Reyhanlı'daki patlamayı da "CHP'ye yamamaya kalktıklarını" ifade eden Kılıçdaroğlu, "Ölen 53 vatandaşımızın sorumlusu Recep Tayyip Erdoğan'dır. Önceden uyarılıyor, plakaları veriliyor, özel bir cep telefonuyla da kalıcı iz bırakmak için duyuruyorlar, bunlar kulaklarının üzerine yatıyor, sorumlu kim CHP. Kargaların güleceği bir şey. Bunun sorumlusu sensin ey diktatör" dedi.
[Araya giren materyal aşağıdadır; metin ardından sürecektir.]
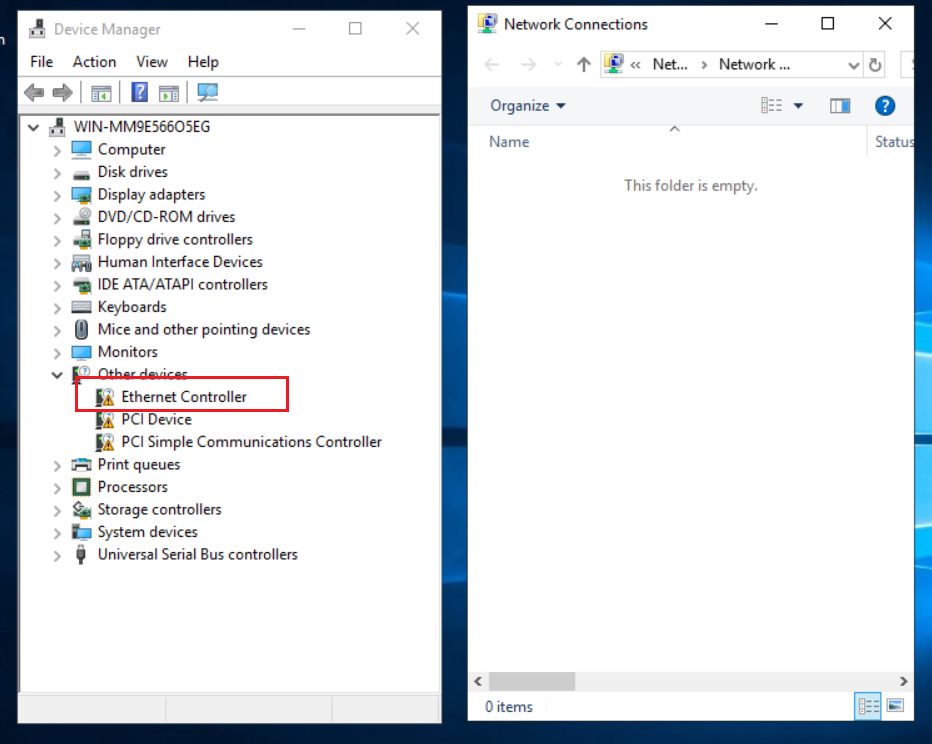Switch to large icons view in status bar
This screenshot has width=932, height=744.
click(894, 706)
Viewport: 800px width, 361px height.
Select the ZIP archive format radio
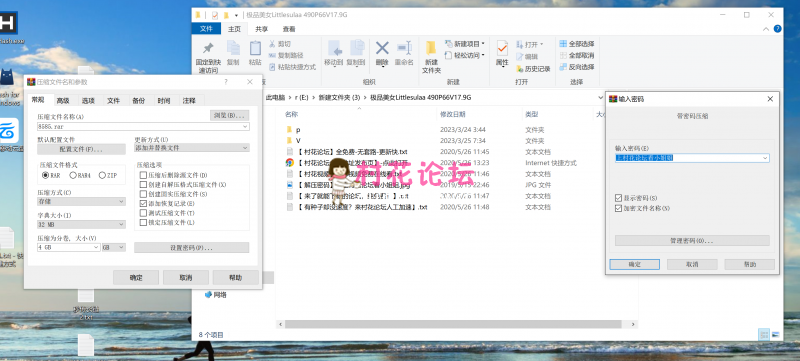coord(102,175)
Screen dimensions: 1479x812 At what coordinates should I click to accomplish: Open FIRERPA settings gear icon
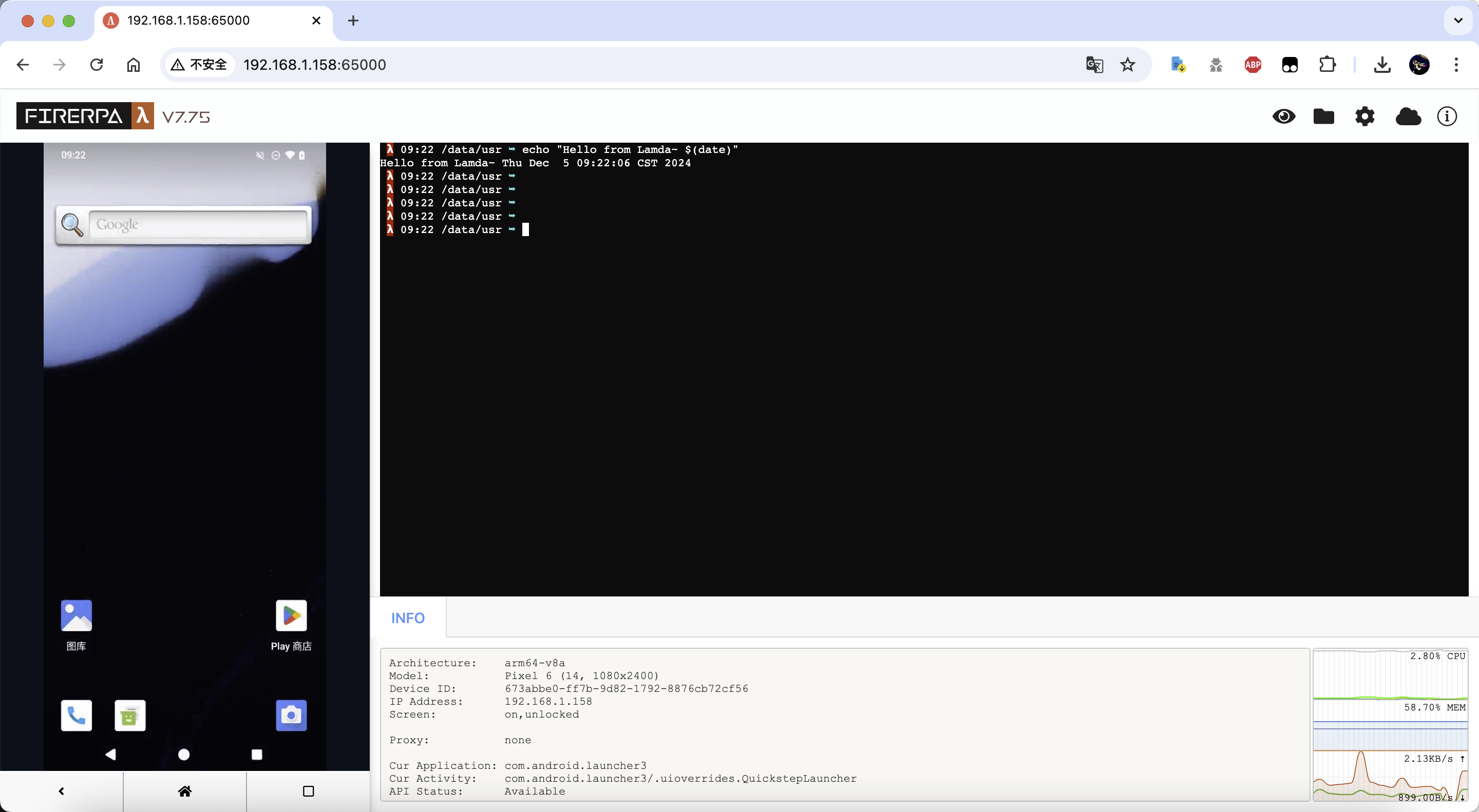[x=1366, y=116]
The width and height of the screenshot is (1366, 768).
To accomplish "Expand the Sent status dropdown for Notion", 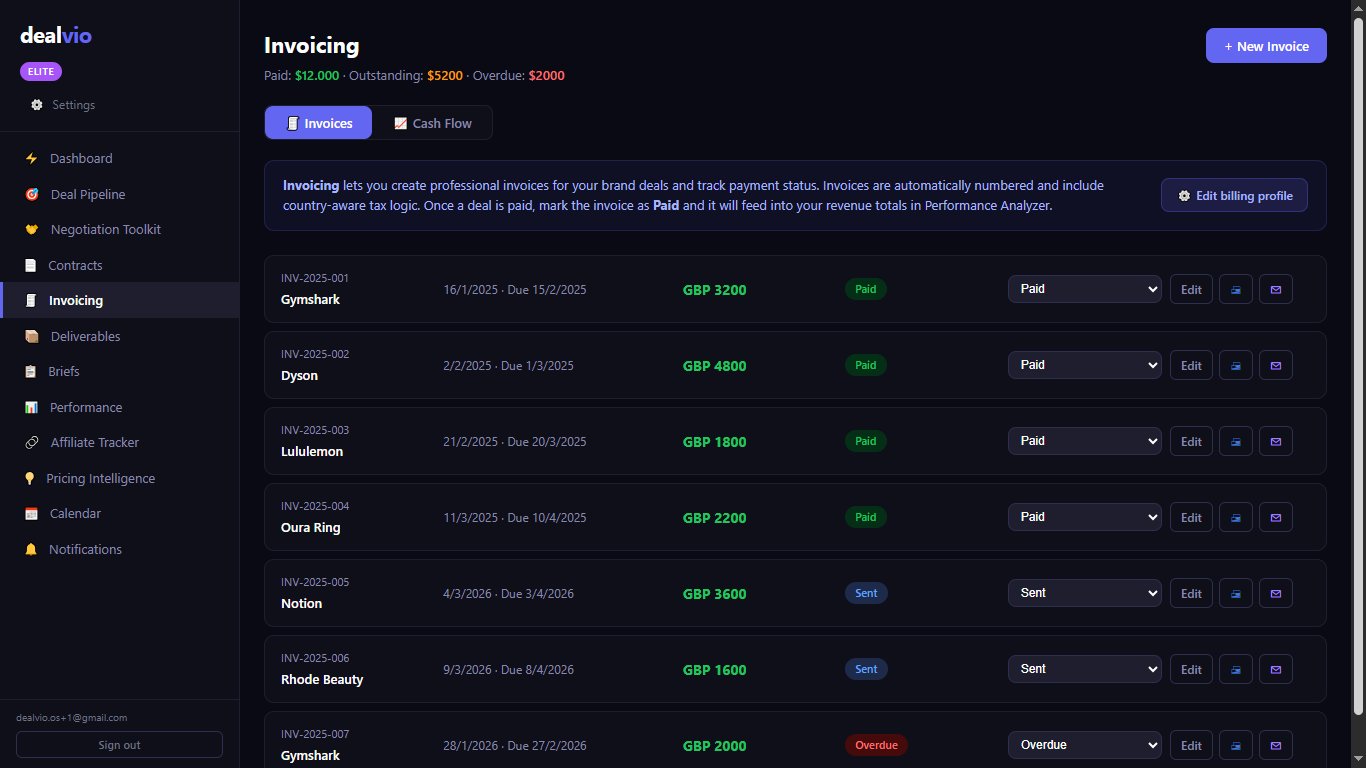I will coord(1084,593).
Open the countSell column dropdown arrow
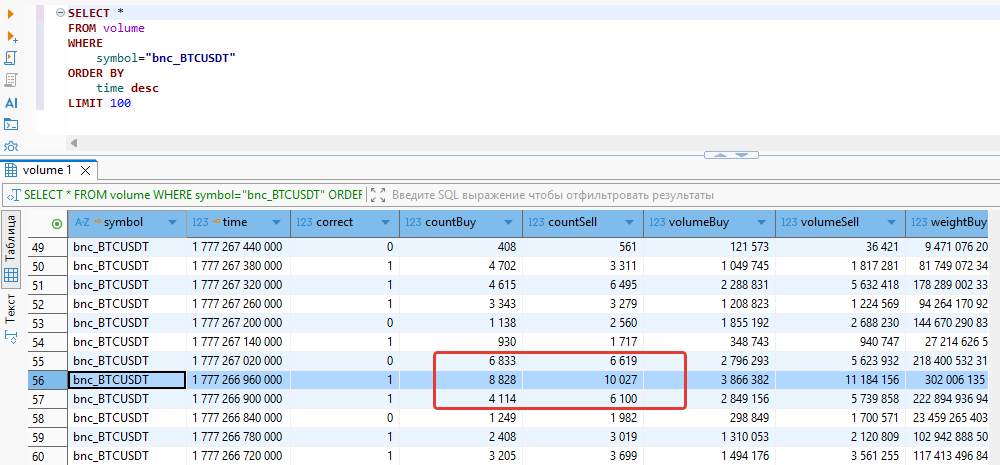1000x465 pixels. 629,222
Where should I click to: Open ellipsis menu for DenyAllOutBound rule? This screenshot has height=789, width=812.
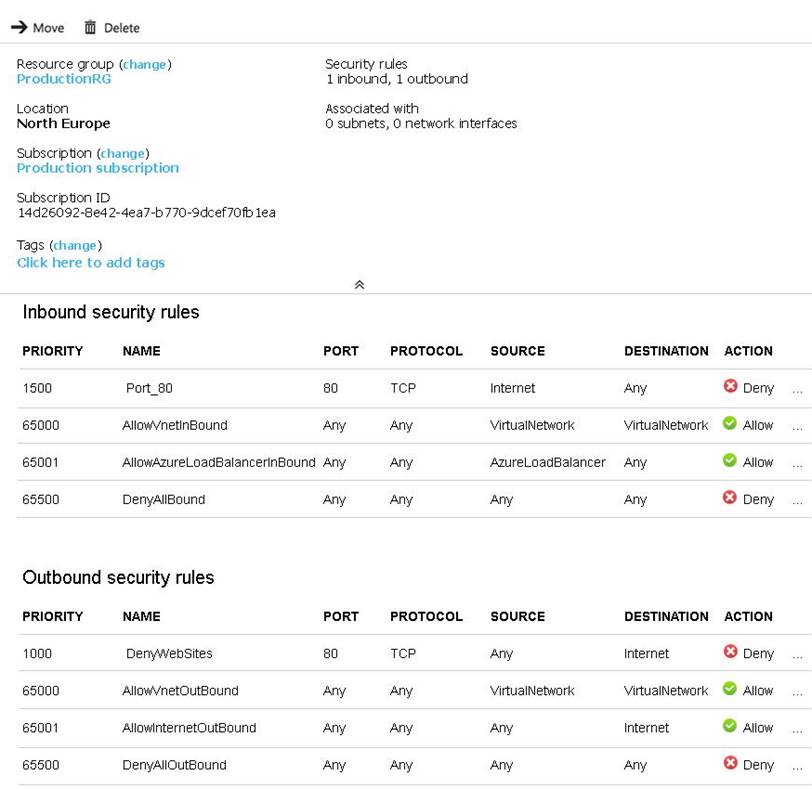[797, 767]
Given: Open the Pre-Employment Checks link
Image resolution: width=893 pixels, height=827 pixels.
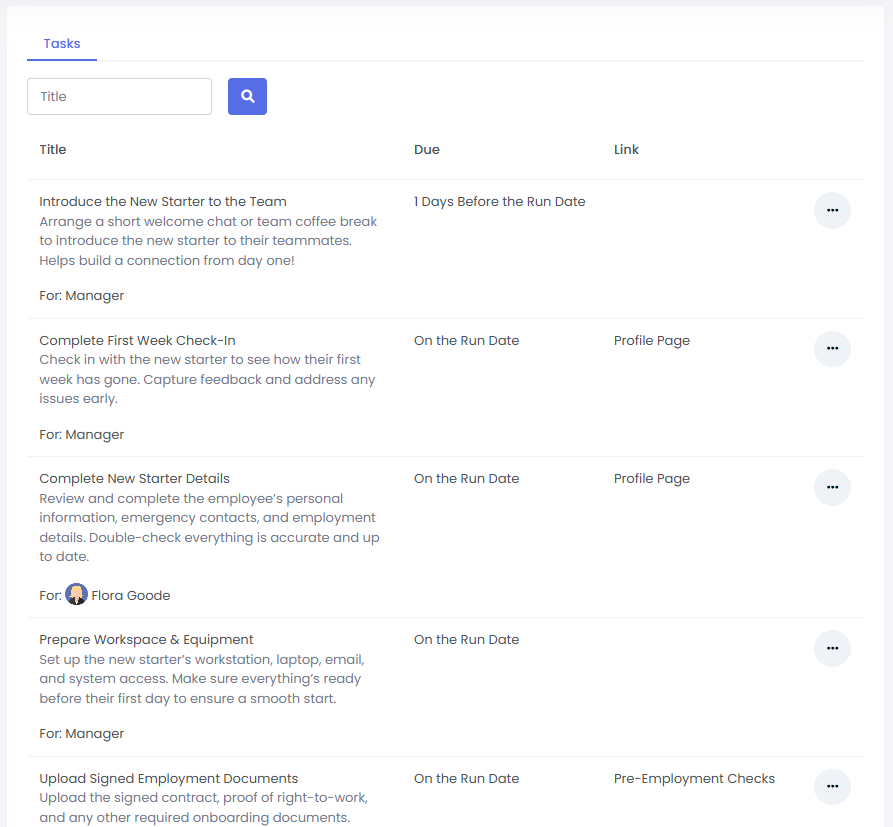Looking at the screenshot, I should tap(694, 778).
-"YIRTIK AYAKKABIYLA SİYASETE GİREN DÜNYANIN EN ZENGİN BAŞBAKANLARINDAN BİRİSİ OLUYOR"-
Kılıçdaroğlu, Marmaray'ın açılış törenine katılmak üzere Japonya Başbakanı'nın Türkiye'ye geldiğini anımsatarak, Japonya'daki siyasilerin ahlak değerlerinin çok daha yüksek olduğunu ifade etti. Japonya'da bir belediye başkanının 4 saat sular kesikliği nedeniyle istifa ettiğini belirten Kılıçdaroğlu, "Bizde 15 gün sular akmıyor, kimsenin istifa ettiği yok" diye konuştu. Kılıçdaroğlu, Japonya'da kişi başına düşen milli gelirin Türkiye'nin 7 katı olmasına rağmen, dolar milyarderi sayısında Türkiye'nin, Japonya'ya iki kat fark atığını ifade ederek, "Yırtık ayakkabıyla siyasete girip bugün dünyanın en zengin başbakanlarından birisi nasıl oluyorsa, hesabını veremiyorsa, işte bu politikanın sonucu olarak Türkiye'ni dolar milyarderi sayısı Japonya'nın iki katı. Bu gerçeği artık herkesin görmesi lazım. Düne kadar kafalarımız karışıktı, türbandı, şuydu, buydu. Bitti artık bunlar. Artık gerçeği bütün vatandaşlarımın görmesi lazım. Yurttaşımın şunu sorması lazım, "Ben neden yoksulum, bana düne kadar din iman edebiyatı yapanlar nasıl oldu da köşeyi döndü" diye konuştu.
-PM'DE SARIGÜL OYLAMASI-
Kılıçdaroğlu, yerel seçim çalışmaları kapsamımda da, Genel Merkezde 5 kişilik komisyonun çalışmalarına devam ettiğini belirterek, MYK'da alınan karar doğrultusunda 295 belediye başkan adayının da bugün PM'ye sunulacağını ifade etti. Kılıçdaroğlu, "Hedefimiz şu, Türkiye çok kırıldı, çok döküldü. Yerel yönetimlerde iktidar kanadı iyi bir sınav vermedi, oluşturdukları bütçeyi tehdit unsuru olarak kullandılar, şantaj yaptılar, "bize oy vermezsiniz size para vermeyiz' diye. Bunlarda vicdan yok ama bizim başkanlarımız beldelerini iyi yönettiler, ağır baskılar altında kararlılıkla görevini sürdüren belediye başkanlarına teşekkür ediyorum" diye konuştu.
Kılıçdaroğlu'nun konuşmasının ardından toplantı basına kapalı olarak devam ediyor. PM toplantısında gündem gereği, MYK raporu görüşülecek ve ardından yerel seçim çalışmaları kapsamında belirlenen 295 aday PM'de oylanacak. Toplantının bir diğer önemli gündem maddesi ise "bağışlanma" istekleri olacak. CHP'ye geri dönüş başvurusunda bulunan Şişli Belediye Başkanı Mustafa Sarıgül'ün de bu talebi, gündemde yer alan "38 J maddesinde verilen yetki uyarınca tüzüğün 75. maddesine göre bağışlanma isteklerinin görüşülmesi" maddesi uyarınca, PM'de oylamaya sunulacak.